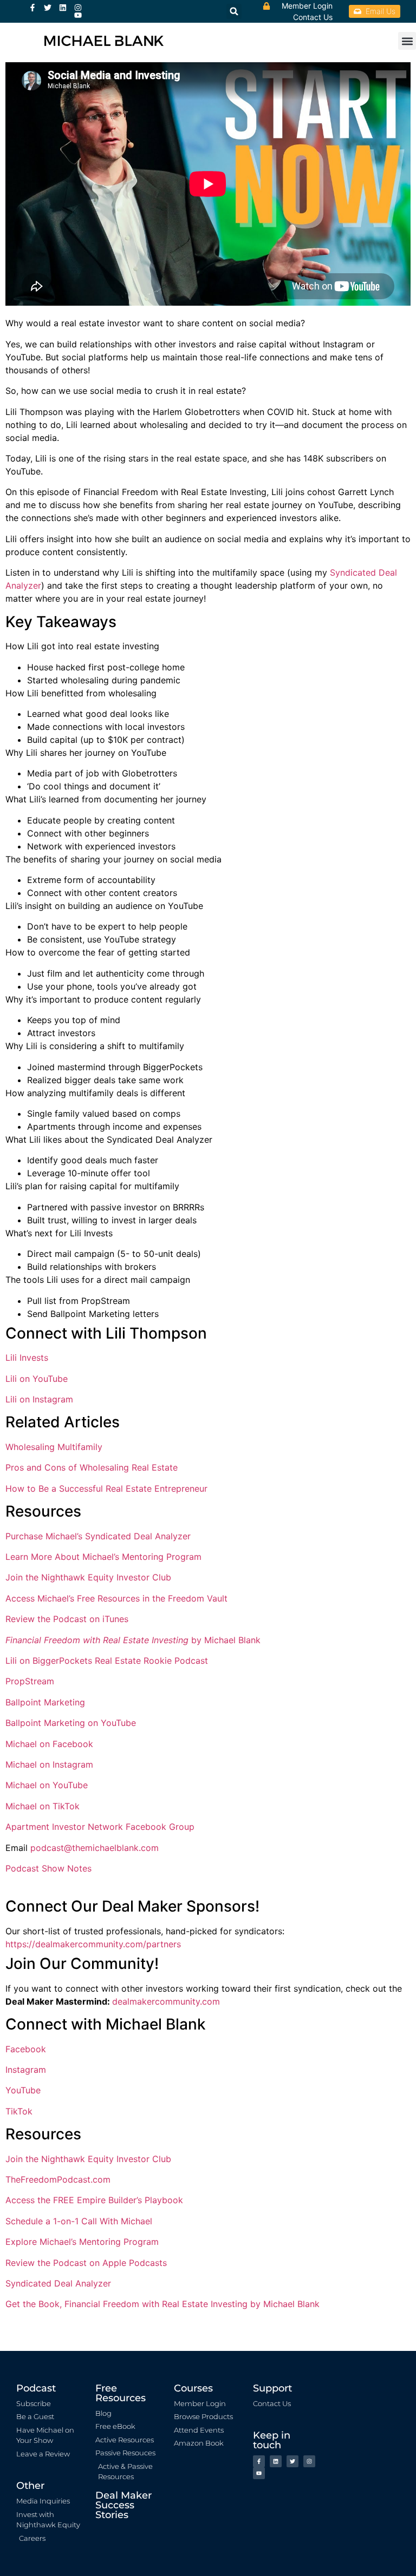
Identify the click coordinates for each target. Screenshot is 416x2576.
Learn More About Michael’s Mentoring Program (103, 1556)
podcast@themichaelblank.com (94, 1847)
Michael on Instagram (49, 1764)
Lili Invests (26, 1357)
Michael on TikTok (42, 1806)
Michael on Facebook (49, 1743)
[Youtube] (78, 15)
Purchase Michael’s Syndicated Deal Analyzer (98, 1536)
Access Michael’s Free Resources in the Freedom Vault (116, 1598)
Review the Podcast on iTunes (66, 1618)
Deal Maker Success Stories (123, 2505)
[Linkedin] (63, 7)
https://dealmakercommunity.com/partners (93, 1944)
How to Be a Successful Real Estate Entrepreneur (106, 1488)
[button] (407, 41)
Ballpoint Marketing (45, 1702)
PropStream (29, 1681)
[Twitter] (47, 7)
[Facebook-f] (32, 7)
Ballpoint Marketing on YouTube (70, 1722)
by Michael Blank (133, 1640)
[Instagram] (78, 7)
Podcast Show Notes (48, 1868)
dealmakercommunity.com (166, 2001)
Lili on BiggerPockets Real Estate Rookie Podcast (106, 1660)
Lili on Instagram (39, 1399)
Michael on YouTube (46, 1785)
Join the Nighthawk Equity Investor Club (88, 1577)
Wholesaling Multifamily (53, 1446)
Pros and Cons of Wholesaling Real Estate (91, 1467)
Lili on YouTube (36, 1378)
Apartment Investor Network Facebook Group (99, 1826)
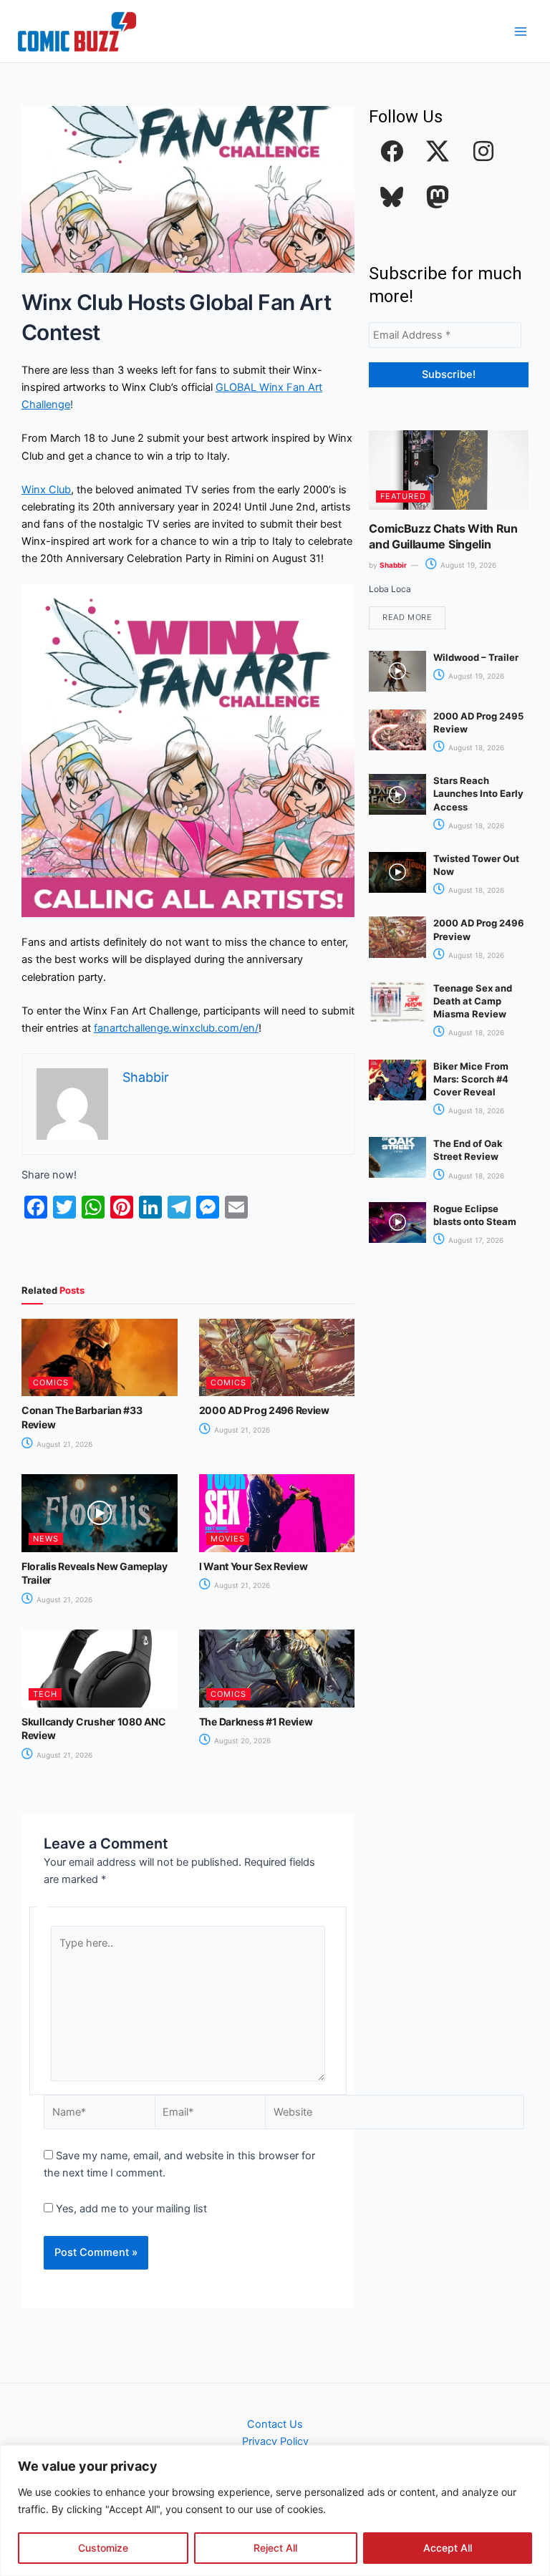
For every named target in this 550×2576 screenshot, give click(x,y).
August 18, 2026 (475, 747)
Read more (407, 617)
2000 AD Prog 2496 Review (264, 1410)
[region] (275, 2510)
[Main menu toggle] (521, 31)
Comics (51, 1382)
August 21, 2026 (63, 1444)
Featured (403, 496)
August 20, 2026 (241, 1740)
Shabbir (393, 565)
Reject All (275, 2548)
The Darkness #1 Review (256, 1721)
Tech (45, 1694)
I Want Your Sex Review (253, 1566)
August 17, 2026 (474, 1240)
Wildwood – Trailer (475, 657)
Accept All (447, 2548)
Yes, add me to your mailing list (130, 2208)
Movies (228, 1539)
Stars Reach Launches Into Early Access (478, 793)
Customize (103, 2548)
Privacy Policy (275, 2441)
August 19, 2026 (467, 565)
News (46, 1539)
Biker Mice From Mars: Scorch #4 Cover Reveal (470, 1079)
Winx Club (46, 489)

--

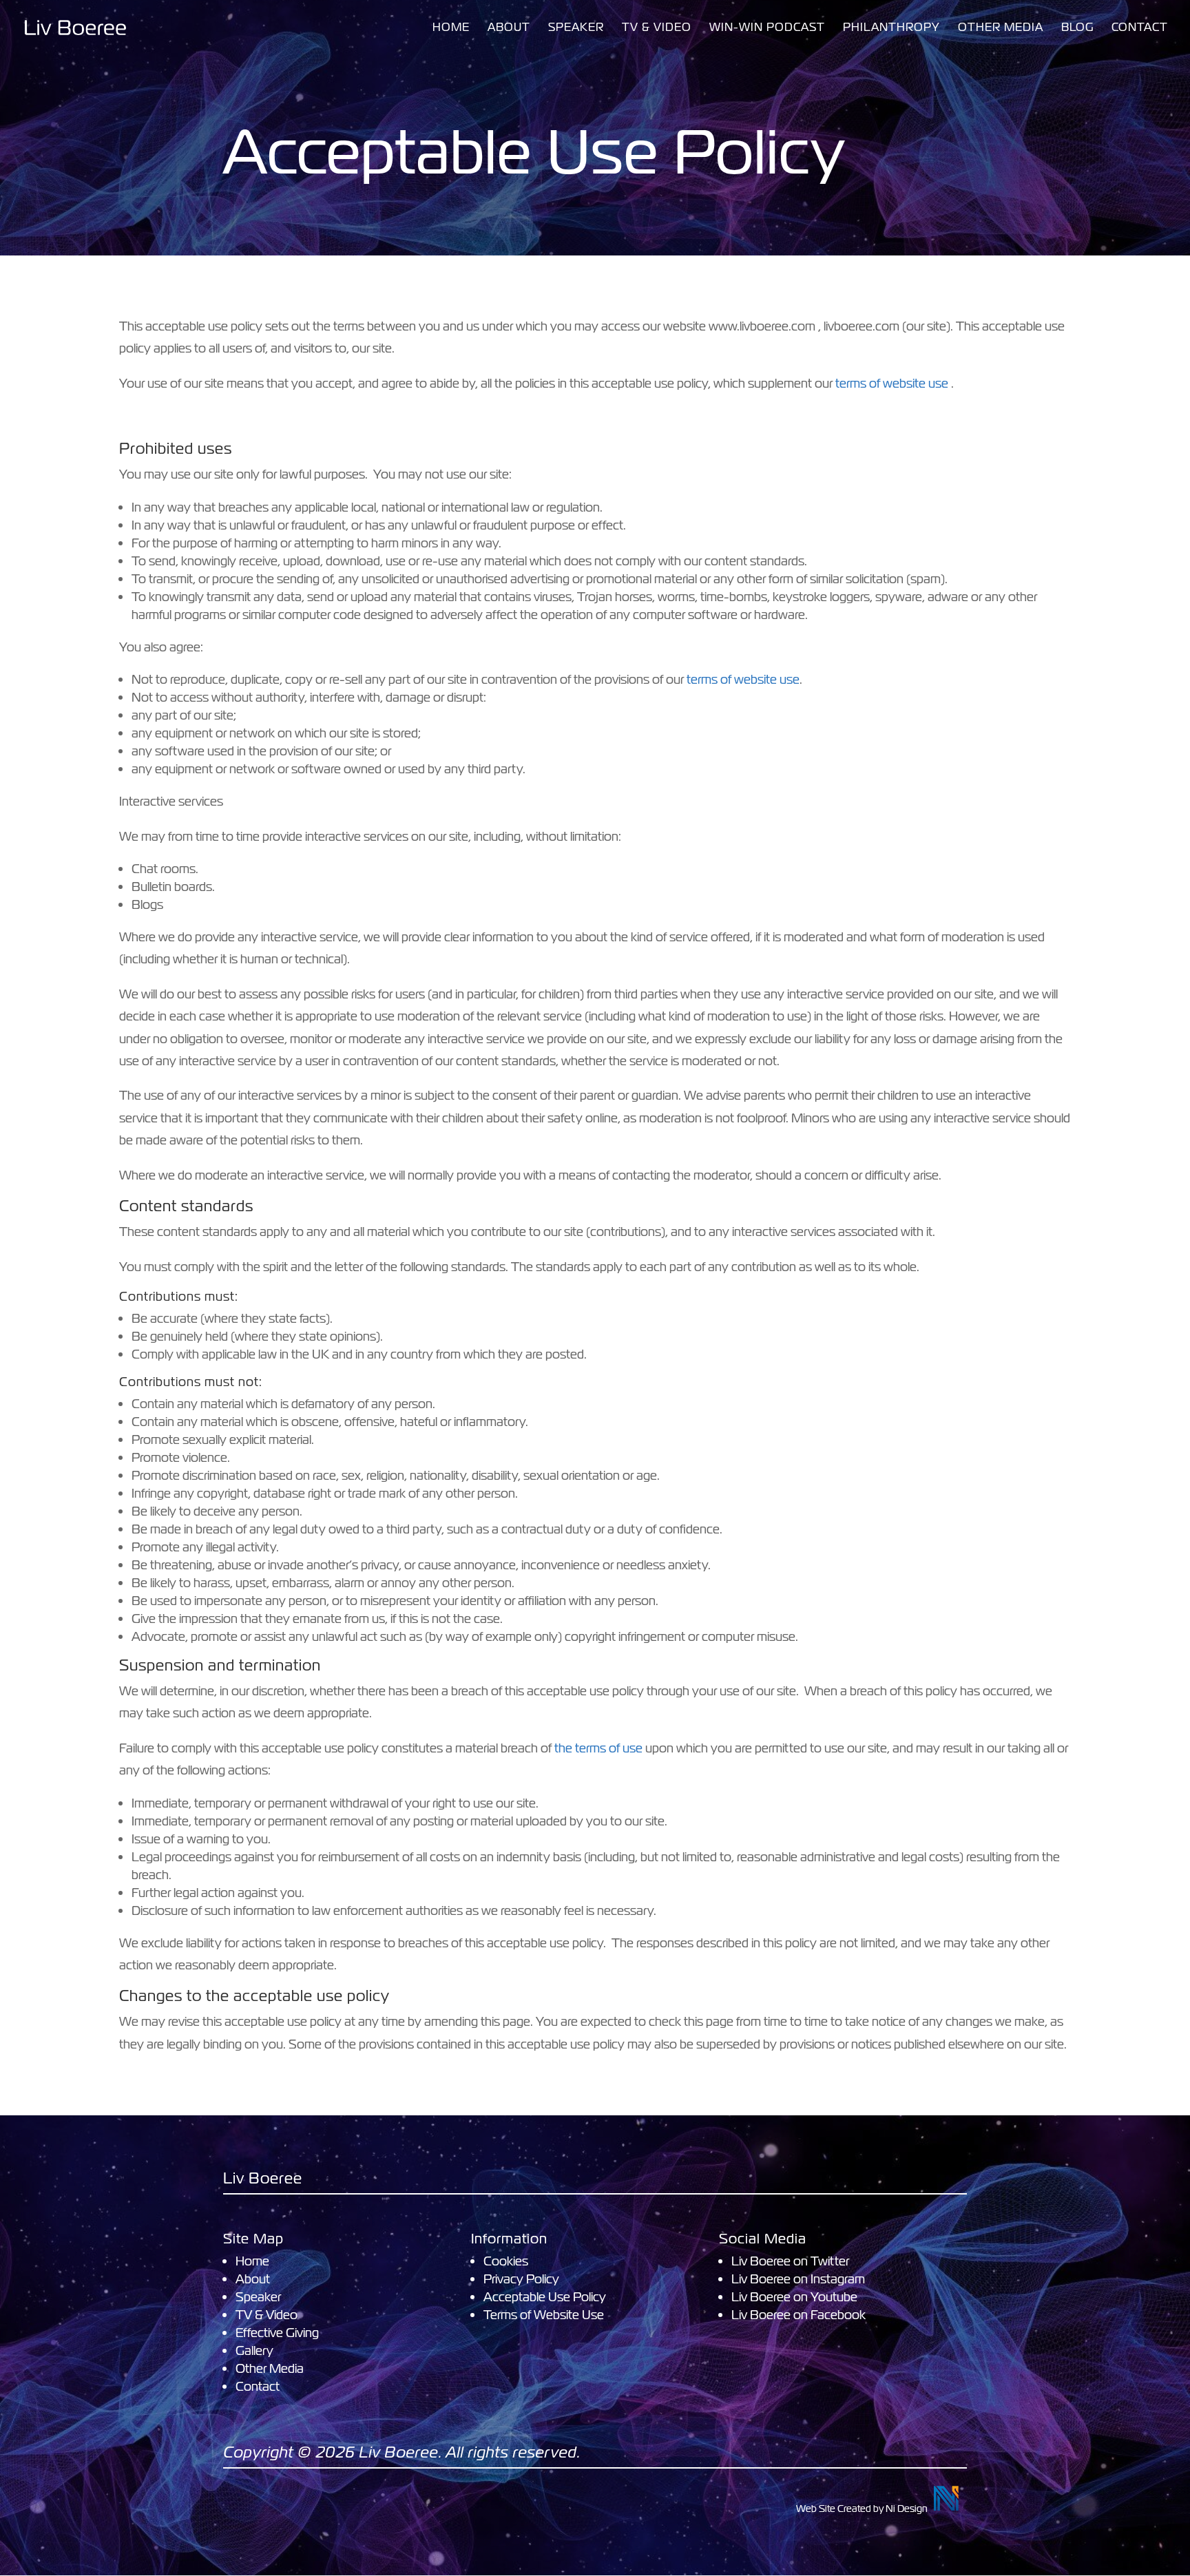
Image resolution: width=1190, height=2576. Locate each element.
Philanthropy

--

In the records above, find each line with the word "Real" and copy it out.

How to Be a Successful Real Estate Entrepreneur (106, 1488)
Lili on BiggerPockets Real Estate Rookie Podcast (106, 1660)
Pros and Cons of Wholesaling Real Estate (91, 1467)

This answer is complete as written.